Questions for the Doctor
- Is my blood sugar abnormality more consistent with ordinary diabetes, or should we consider Type B Insulin Resistance?
- At present, is the main risk high blood sugar, low blood sugar, or both alternating? How should I track and respond to this?
- Do I need a rheumatology evaluation for a possible underlying autoimmune disease?
- Is there a way to test for insulin receptor autoantibodies? If the test is negative, what would serve as the diagnostic basis?
- Is the treatment goal short-term blood sugar safety, or long-term control of autoimmune activity?
- Which situations require a visit to the emergency department rather than home management?
Basic Information
Medical Notes
More complete medical explanations are kept here for discussion with clinicians.
Symptoms
Symptoms of autoimmune insulin receptopathy can be quite variable. Common clues include hard-to-control high blood sugar, marked thirst and frequent urination, weight loss, acanthosis nigricans, and spontaneous or recurrent low blood sugar. Some women may experience hirsutism, acne, or sparse menstrual periods due to high androgen levels. Many patients also have systemic lupus erythematosus or other autoimmune diseases.
Diagnosis
Diagnosis requires putting together clinical features, blood sugar data, insulin/C-peptide, lipids, checks done during hypoglycemic episodes, and the autoimmune background. A positive insulin receptor autoantibody test supports the diagnosis, but this test is not routinely available in all hospitals. Therefore, diagnosis may sometimes need to be made at a specialized center based on probabilistic evidence.

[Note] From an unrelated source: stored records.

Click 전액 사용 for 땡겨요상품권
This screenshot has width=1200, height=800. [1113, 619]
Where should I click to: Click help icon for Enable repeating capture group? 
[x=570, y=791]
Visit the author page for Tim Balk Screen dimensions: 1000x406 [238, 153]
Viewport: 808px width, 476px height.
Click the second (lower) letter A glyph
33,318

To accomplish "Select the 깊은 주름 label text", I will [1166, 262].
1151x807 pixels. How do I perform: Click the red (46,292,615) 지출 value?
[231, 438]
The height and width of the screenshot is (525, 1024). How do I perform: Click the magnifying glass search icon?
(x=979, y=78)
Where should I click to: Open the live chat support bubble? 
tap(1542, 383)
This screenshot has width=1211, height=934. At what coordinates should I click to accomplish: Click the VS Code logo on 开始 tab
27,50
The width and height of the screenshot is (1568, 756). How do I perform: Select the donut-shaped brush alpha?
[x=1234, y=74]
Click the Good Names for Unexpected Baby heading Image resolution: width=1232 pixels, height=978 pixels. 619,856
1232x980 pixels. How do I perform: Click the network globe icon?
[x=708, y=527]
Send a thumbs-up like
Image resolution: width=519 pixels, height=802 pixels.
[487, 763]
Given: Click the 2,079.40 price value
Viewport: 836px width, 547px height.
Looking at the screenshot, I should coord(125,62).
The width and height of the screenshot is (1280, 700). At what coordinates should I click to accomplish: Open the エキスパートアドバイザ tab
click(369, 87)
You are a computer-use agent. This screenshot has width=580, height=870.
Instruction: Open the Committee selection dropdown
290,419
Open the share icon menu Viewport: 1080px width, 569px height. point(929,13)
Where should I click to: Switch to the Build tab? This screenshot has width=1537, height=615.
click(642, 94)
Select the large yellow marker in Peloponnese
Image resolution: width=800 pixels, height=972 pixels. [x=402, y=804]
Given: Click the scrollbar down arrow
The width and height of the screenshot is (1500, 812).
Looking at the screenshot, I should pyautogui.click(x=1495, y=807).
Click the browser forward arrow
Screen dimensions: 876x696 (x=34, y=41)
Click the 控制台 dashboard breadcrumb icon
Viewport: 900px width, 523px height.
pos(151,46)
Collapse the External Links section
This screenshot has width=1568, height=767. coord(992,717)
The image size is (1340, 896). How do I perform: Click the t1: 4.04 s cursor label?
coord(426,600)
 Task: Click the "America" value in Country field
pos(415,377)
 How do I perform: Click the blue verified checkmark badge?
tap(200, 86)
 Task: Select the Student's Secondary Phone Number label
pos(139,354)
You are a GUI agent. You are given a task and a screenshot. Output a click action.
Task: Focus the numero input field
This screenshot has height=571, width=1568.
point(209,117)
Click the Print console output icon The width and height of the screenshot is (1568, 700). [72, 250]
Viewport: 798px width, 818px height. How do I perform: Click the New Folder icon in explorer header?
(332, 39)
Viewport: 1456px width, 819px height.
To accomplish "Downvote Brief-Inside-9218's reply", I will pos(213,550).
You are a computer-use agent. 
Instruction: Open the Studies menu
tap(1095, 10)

Differential diagnoses include common diabetes, other severe insulin resistance syndromes, lipoatrophy, insulin autoimmune syndrome, insulinoma, drug-related hypoglycemia, and endocrine emergencies.
Treatment
Treatment usually follows two lines: first, protecting blood sugar safety by preventing severe hyperglycemia, ketoacidosis, and hypoglycemia; second, assessing and controlling autoimmune activity. Immunotherapy, glucose-lowering treatment, and hypoglycemia management all need to be adjusted dynamically based on the individual situation. Doses and medications should not be copied directly from case reports.
Long-term Care
Long-term management requires regularly recording blood sugar, hypoglycemic episodes, medication changes, and autoimmune disease activity. Even after remission, patients should stay alert for relapse or blood sugar swings when treatment is reduced. Patients should confirm with their doctor the plan for hypoglycemia management, emergency visit criteria, and follow-up frequency.
Fertility and Family
This condition is generally not a hereditary insulin receptor defect. Women of childbearing age with menstrual, high androgen, or fertility concerns need joint evaluation by endocrinology, rheumatology, and obstetrics/reproductive medicine teams. Pregnancy-related medications and blood sugar targets need to be individualized.
When to Seek Urgent Care
Repeated or severe hypoglycemia, confusion, seizures, very high blood sugar with dehydration or ketosis, nausea, vomiting, abdominal pain, abnormal breathing, loss of blood sugar control after infection, or clear worsening of an autoimmune disease — seek emergency care promptly. When doing so, proactively inform doctors of the suspected or confirmed diagnosis of Type B Insulin Resistance.
Prognosis
The disease course varies widely. Some patients may achieve remission, but recurrence is possible. Ongoing follow-up and clear emergency thresholds for both hypoglycemia and hyperglycemia are important.